All around the world, people are tuning in to watch the 2022 FIFA World Cup. This year, it’s hosted in Qatar. To be a host city is considered an honor, and to be chosen as one is highly competitive. In fact, Qatar is rumored to have bribed its way into hosting this year. What’s so coveted about hosting the World Cup? It’s thought to boost tourism, foreign trade, and investment. However, the aftermath is not all positive. 
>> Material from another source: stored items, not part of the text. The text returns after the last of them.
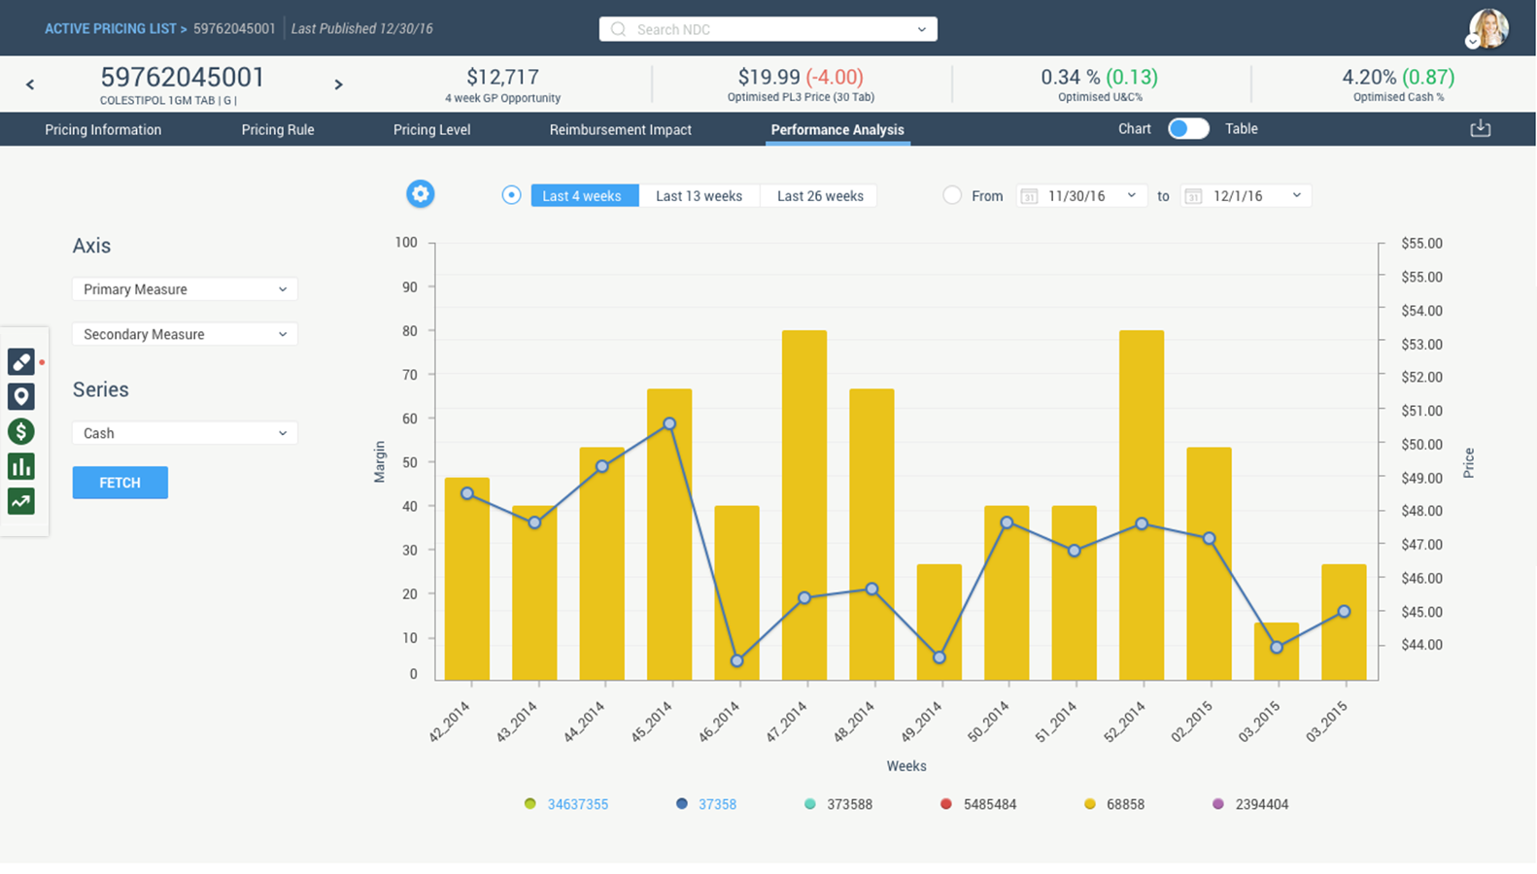1537x874 pixels.
Task: Open the dollar sign sidebar icon
Action: click(21, 431)
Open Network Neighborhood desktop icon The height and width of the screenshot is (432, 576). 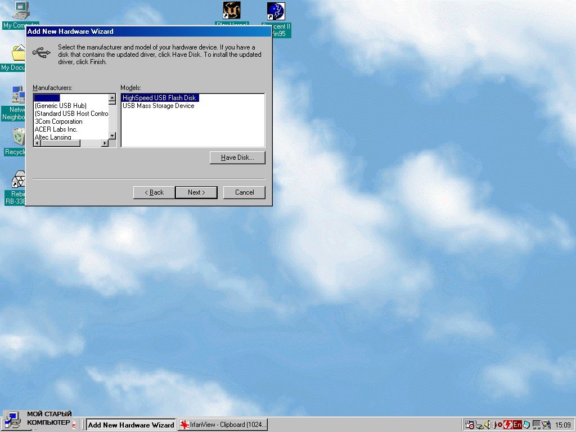tap(18, 95)
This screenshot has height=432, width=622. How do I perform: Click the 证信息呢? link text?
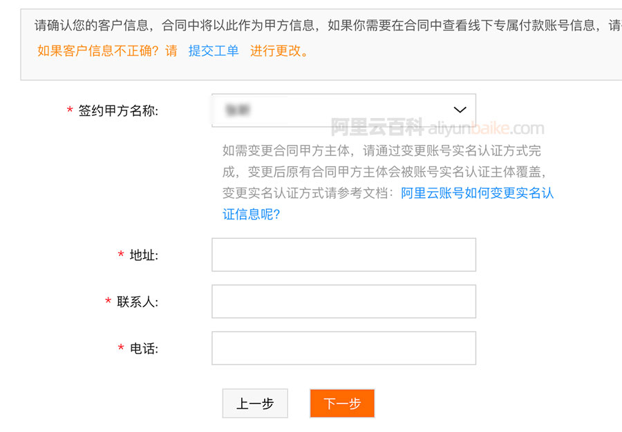click(251, 214)
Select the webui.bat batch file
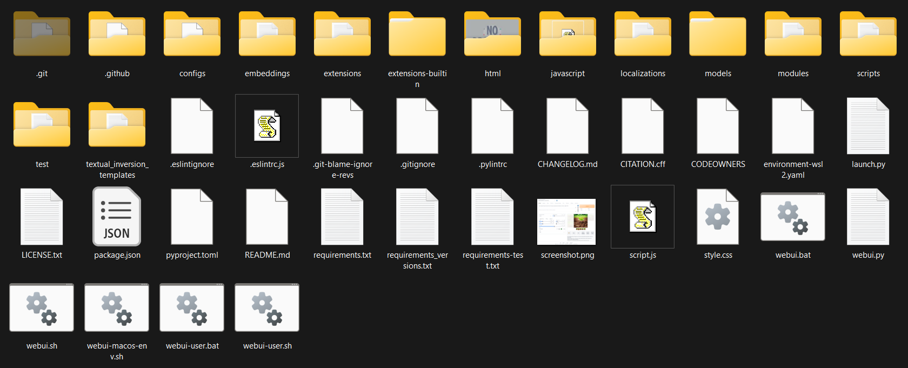The width and height of the screenshot is (908, 368). pos(793,217)
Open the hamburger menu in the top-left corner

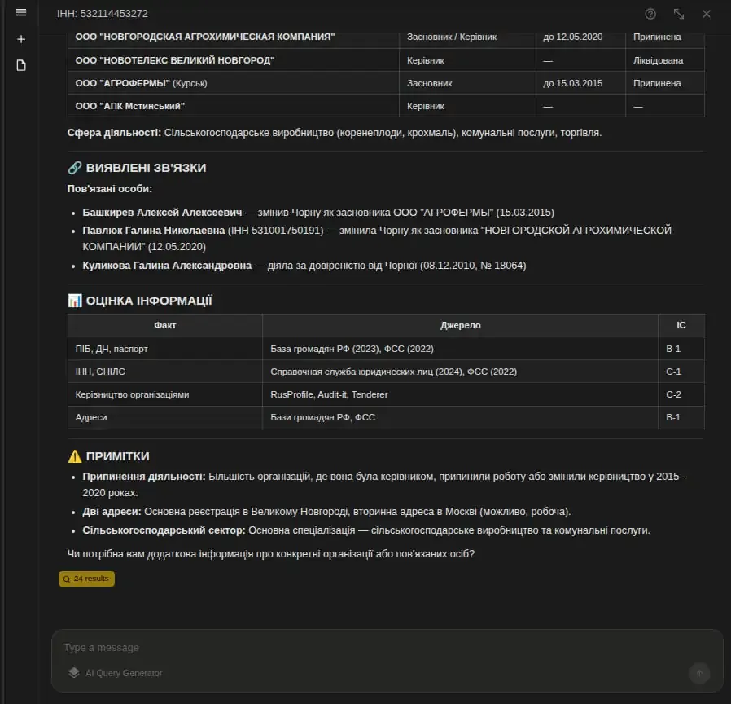tap(21, 13)
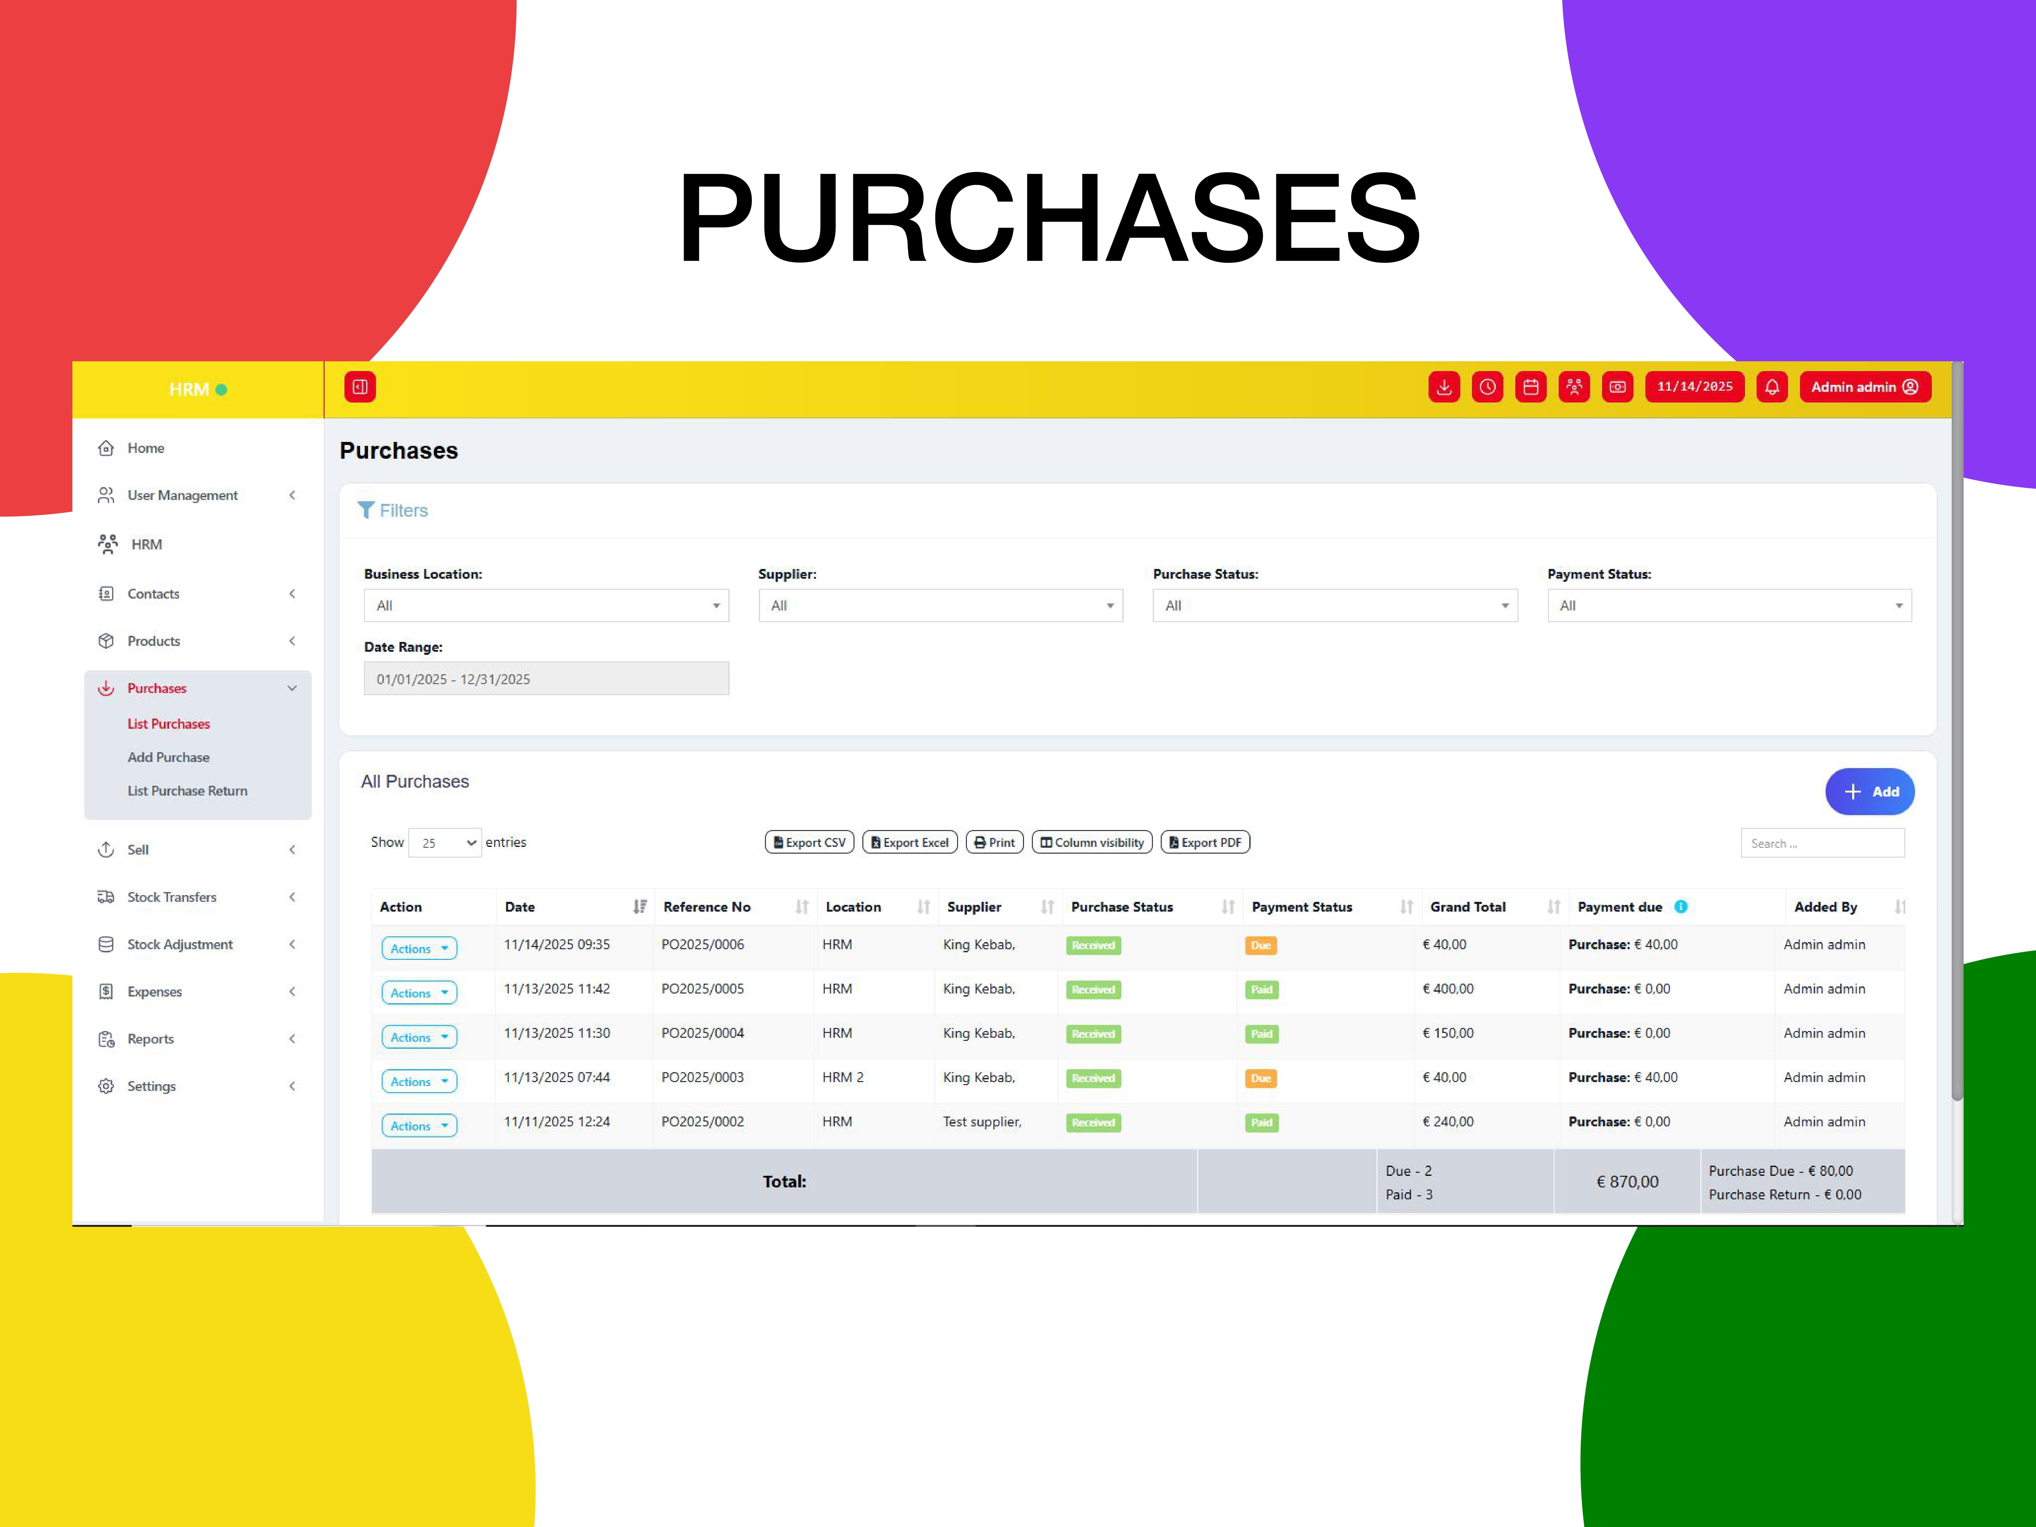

Because it is FIFA’s tournament, the organization does incur some of the cost. The highest cost to FIFA is the prize money, which totals $440 million. Forty-two million dollars goes to the winning team, and $9 million goes to each team that did not emerge from the group stage. FIFA will make $4.7 billion dollars in revenue and pay $1.7 billion in costs, making $3 billion in total profit. Most of the costs, however, fall on Qatar. For reference, Russia spent $11.6 billion on the World Cup, Brazil spent $15 billion, Germany spent $4.6 billion, and South Korea spent $7 billion. Qatar, however, has spent $220 billion. It spent close to $10 billion building seven stadiums. Qatar also spent $36 billion on a brand new metro system, airport, road construction, and over  a hundred hotels. 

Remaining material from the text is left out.